TASK BRIEF >>
Select the lines of the records containing the word "sidebar" and list them.

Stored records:
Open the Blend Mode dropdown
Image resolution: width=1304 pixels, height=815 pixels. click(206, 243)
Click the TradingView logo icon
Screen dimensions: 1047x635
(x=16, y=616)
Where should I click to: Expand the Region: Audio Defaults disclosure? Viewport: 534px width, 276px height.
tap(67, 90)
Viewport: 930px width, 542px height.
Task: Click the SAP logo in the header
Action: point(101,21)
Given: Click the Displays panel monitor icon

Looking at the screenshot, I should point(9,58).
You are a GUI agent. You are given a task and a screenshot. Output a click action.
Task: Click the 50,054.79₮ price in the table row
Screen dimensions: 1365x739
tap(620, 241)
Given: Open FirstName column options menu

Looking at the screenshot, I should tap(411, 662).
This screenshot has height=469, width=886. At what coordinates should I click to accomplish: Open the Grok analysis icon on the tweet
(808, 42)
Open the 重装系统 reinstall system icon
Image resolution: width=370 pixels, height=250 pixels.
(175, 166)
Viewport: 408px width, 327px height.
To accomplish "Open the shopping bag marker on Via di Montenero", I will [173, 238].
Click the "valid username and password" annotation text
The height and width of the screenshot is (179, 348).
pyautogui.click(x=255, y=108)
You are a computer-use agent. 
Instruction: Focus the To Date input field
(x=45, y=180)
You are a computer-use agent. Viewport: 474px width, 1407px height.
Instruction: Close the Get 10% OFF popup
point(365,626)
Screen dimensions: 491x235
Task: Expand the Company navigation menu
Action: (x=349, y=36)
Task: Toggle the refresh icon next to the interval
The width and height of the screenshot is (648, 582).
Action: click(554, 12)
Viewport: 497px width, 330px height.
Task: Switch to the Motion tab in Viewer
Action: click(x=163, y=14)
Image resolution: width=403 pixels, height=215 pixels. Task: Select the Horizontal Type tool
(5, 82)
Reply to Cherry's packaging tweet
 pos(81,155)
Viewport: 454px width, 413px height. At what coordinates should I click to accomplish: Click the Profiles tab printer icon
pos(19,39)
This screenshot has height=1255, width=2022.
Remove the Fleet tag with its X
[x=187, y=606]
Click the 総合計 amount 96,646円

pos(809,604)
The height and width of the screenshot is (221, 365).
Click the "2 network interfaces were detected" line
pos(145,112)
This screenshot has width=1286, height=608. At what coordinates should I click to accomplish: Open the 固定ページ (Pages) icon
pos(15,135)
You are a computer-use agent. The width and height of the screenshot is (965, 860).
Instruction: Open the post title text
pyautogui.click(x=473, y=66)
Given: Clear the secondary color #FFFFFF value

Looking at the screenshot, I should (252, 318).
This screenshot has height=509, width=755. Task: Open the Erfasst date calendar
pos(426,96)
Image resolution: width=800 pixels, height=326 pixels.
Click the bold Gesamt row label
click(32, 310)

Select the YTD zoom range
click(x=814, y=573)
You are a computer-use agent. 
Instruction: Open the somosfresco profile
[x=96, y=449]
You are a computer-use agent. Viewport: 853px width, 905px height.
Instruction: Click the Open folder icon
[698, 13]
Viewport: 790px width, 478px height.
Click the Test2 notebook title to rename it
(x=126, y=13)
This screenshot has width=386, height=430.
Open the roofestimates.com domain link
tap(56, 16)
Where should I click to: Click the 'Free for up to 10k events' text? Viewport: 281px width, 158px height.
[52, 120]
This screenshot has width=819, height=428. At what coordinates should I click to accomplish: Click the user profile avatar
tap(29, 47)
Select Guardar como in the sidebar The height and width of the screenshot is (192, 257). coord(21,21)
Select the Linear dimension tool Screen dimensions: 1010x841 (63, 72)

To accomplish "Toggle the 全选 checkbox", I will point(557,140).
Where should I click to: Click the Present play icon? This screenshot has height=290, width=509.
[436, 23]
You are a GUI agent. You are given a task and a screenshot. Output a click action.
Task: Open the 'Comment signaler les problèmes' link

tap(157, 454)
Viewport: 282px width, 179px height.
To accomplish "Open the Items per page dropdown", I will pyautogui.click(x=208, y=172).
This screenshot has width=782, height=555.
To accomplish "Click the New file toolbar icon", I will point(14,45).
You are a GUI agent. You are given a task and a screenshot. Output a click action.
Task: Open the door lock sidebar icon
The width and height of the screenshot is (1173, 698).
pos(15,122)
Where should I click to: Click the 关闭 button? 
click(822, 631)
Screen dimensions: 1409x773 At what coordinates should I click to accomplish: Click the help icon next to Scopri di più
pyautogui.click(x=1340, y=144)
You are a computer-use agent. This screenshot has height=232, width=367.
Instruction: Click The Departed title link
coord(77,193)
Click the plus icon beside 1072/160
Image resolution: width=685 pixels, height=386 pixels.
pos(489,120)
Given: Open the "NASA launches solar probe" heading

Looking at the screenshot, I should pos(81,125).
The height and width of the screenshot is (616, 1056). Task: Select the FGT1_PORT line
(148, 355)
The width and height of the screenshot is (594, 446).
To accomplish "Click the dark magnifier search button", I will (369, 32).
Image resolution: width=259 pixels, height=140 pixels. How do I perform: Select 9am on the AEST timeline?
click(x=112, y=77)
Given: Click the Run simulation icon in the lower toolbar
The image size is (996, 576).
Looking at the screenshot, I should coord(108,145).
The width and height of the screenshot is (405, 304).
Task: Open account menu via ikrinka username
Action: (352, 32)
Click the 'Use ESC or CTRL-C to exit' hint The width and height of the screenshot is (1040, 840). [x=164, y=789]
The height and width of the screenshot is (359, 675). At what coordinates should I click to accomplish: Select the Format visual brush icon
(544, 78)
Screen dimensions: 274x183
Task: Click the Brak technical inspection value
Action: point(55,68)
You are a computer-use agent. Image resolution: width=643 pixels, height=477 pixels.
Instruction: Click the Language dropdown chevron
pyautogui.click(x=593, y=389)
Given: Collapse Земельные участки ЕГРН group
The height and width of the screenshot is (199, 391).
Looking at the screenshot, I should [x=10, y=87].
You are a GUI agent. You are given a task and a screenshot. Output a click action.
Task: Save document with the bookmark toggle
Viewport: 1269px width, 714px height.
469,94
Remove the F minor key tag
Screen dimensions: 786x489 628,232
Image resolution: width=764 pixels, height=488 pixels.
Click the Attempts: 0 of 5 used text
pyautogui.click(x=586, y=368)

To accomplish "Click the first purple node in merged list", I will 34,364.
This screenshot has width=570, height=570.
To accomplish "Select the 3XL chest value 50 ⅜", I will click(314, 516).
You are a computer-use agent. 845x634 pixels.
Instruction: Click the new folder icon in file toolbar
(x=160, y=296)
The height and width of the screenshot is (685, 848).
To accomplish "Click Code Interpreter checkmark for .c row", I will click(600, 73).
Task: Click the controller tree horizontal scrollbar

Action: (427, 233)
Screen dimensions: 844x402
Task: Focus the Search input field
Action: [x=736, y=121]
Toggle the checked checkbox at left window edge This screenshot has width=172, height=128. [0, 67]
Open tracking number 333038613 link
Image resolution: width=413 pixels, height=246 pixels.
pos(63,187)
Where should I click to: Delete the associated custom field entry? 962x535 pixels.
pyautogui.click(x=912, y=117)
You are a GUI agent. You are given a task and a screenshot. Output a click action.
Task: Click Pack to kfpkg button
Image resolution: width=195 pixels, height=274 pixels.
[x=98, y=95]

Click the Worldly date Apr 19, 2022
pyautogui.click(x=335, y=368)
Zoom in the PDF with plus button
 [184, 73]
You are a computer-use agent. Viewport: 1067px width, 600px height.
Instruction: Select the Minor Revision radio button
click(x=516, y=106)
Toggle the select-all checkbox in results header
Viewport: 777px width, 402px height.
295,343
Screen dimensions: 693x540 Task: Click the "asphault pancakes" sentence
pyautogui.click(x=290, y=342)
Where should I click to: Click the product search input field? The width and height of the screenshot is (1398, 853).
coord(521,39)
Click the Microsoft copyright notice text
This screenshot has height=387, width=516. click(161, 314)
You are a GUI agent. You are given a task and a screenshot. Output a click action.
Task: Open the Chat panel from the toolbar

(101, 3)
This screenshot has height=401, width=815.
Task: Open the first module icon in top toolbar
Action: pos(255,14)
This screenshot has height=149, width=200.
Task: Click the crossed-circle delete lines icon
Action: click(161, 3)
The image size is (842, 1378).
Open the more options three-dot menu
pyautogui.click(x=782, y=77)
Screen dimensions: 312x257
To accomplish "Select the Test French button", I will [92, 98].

SOLUTION FOR THIS EXERCISE >>
Select Guardar como in the sidebar The height and width of the screenshot is (192, 257). coord(21,21)
Task: Open the door lock sidebar icon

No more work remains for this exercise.